PROBLEM:
Please repeat the entries exactly as they appear and omit any images.

ENTRIES PROVIDED:
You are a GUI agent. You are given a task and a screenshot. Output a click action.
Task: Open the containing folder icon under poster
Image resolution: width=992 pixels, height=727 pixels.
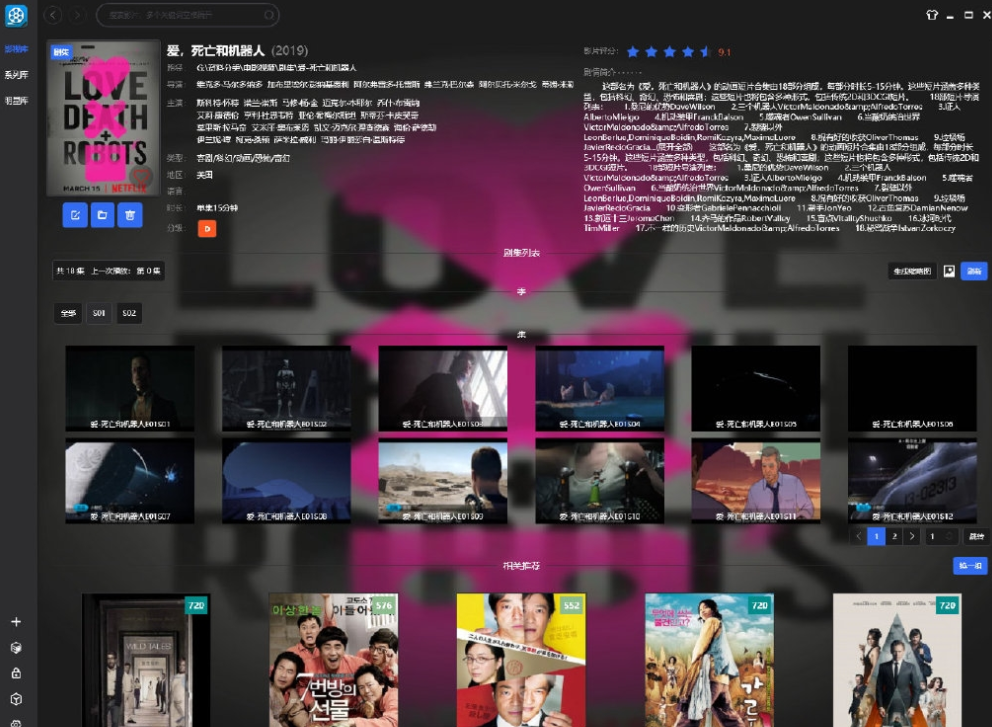point(102,214)
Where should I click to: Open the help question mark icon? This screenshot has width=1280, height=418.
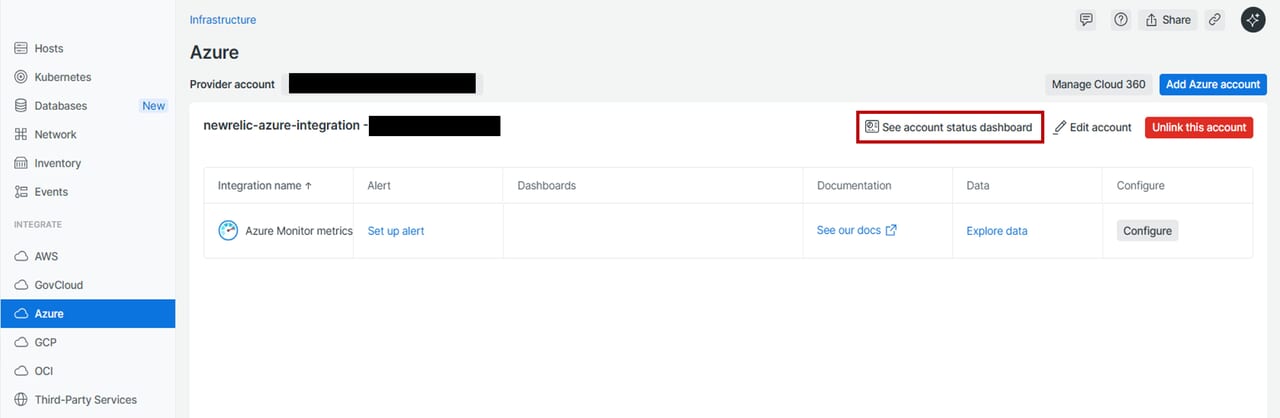coord(1121,20)
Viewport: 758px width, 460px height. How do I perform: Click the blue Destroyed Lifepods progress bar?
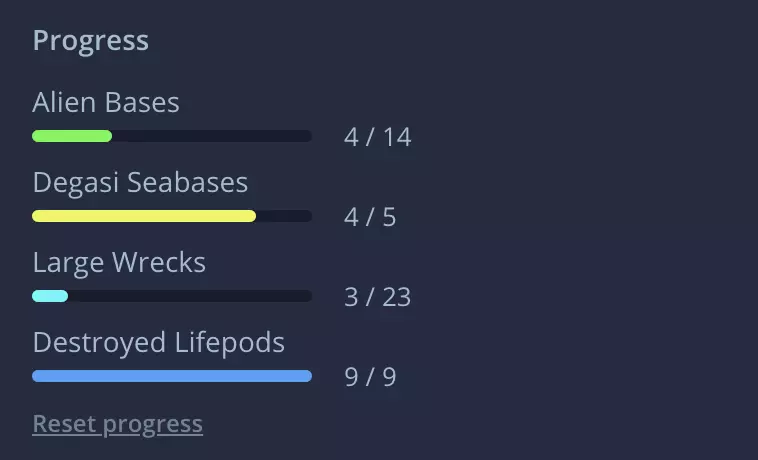(x=171, y=376)
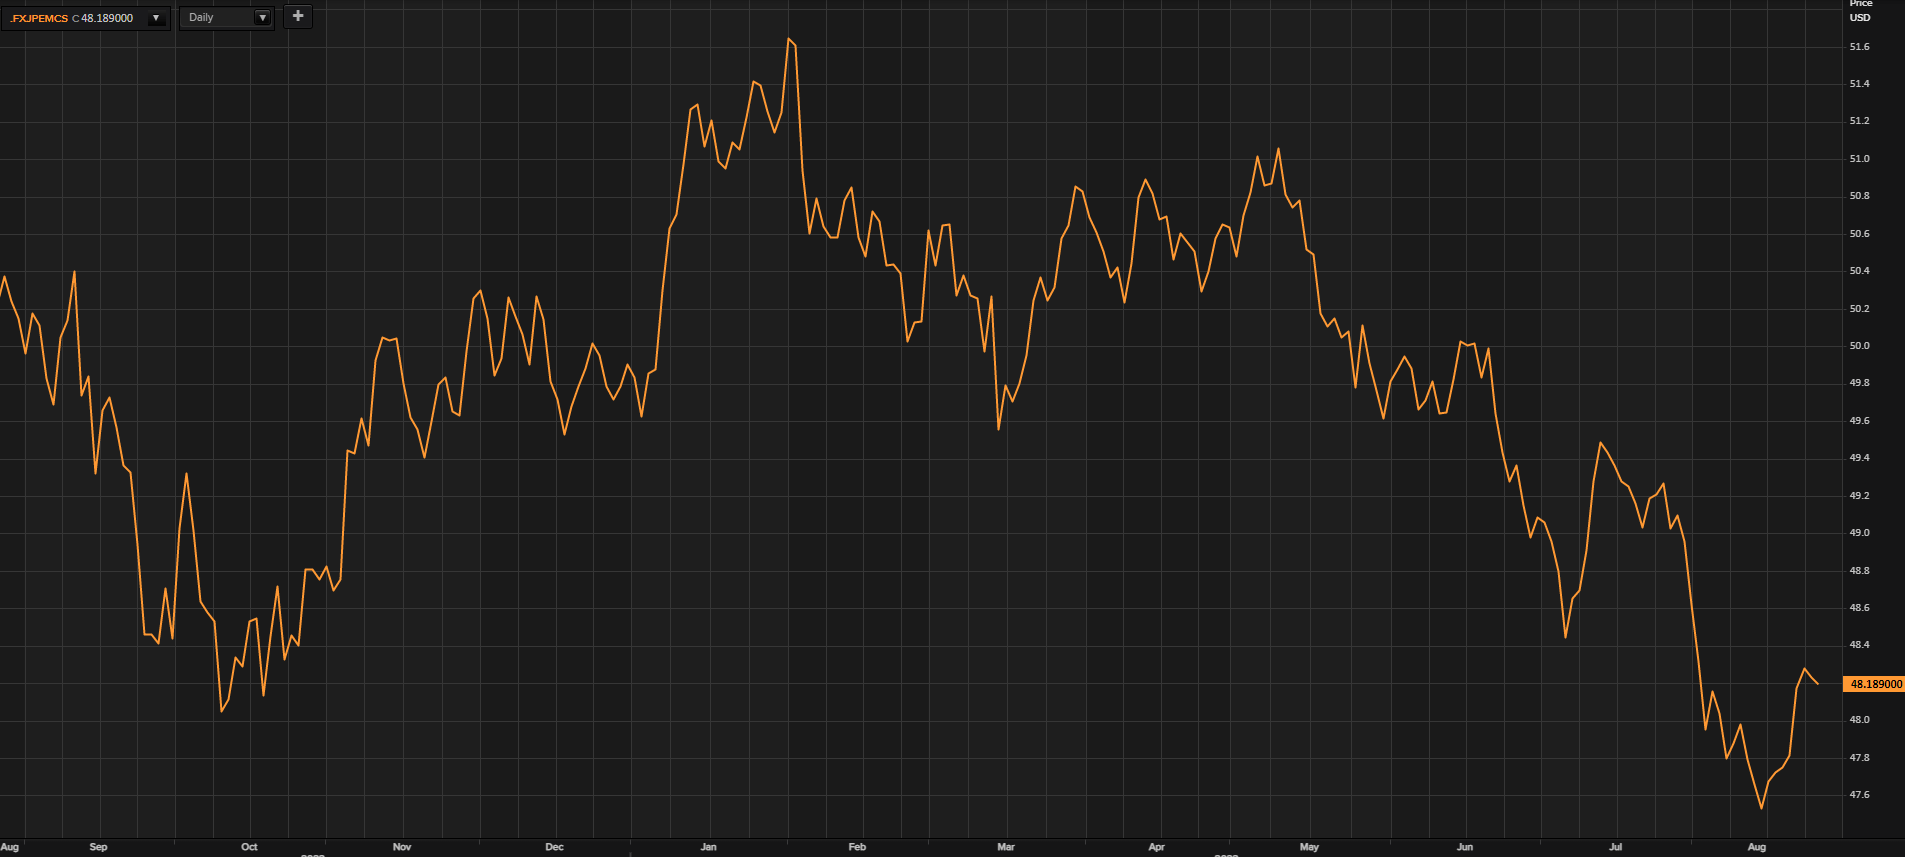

TASK RESULT:
You are a GUI agent. You are given a task and a screenshot. Output a click action.
Task: Open the containing folder icon under poster
Image resolution: width=992 pixels, height=727 pixels.
point(102,214)
Where should I click to: Open the help question mark icon? This screenshot has width=1280, height=418.
coord(1121,20)
Viewport: 758px width, 460px height. How do I perform: Click the blue Destroyed Lifepods progress bar?
(x=171, y=376)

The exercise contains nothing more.